SA_Baxter_Project-Ready_CP_CK_9502.Final Color Output

In our K+BB Designers Network LinkedIn Group, our managing editor, Erinn Waldo, asked the following questions: What matters more in updating hardware – the shape or the finish? And are certain finishes more “on style” than others?

We want to share the responses from industry experts with you.

Cindy Sherman, Kitchen & Bath Designer

To give a direct answer; I would say the shape, and usually there are other finish options to choose amongst. Hardware is definitely something that can provide a quick update to your space, assuming we are not talking about arched, natural oak cabinets!

Nar Bustamante, President of Nar Fine Carpentry, Inc.

When I complete a design, I place all my materials on the conference table – the cabinet door, countertop material, backsplash tile, floor sample and any other element the kitchen may have. Once I do this, what color the hardware should be becomes quite an easy decision. The shape is where I look for interest – or often lack of – depending if I want the hardware to pop or be subtle. Currently, I love modern satin or brushed brass.

Denise Butchko, Closet Design Consultant/Marketer/Author

I have to love the way it feels.

Paul McAlary, Kitchen Designer and Kitchen Cabinet Professional

Make sure the handles you are considering have the same screw hole spread as the old handles and that the new handles or knobs cover at least everywhere the old ones covered. If you uncover previously covered paint or stain, the finish is unlikely to still match. After that, the style, shape and finish that will look best are dependent on the other finishes in the room, including appliances, faucets and even doorknobs. The style of your cabinetry, hood and countertop will also affect which hardware will look appropriate. Only after considering all these things can a sensible decision be made.

Rex G Hirst, CKD Au, Interior Designer at Let’s Talk Kitchens & Interiors

I think the choice of hardware can also help identify the period in which you want to set the kitchen. For example, you can take a Shaker door but use a modern handle, and it will clearly be modern and fit today. Alternatively, choose a brass- or nickel-finished shell handle, and you’re back in the 1900-1920s.

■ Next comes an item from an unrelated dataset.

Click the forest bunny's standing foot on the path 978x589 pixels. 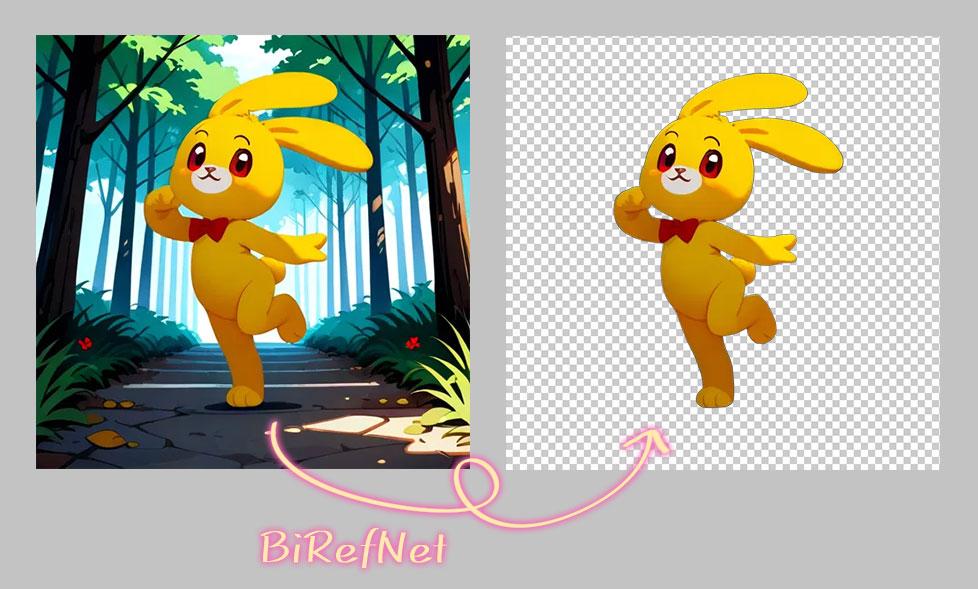tap(243, 397)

Anne-Marie Harvey, AKBD, Designer/Owner/Author at Fresh Kitchen & Bath Design, LLC

I would recommend checking out samples of the hardware from a dealer – or buying a few samples from a big-box store – and living with them on the cabinets to see what grows on you. It’s amazing how often people end up selecting the hardware that didn’t make an immediate impression after living with it.

Richard Terry, Kitchen Remodeling|Bathroom Remodeling|Closets Systems|Storage Solutions

Using all the great points brought up, it all depends! Good advice; another reason why a DIY’er might need some professional help.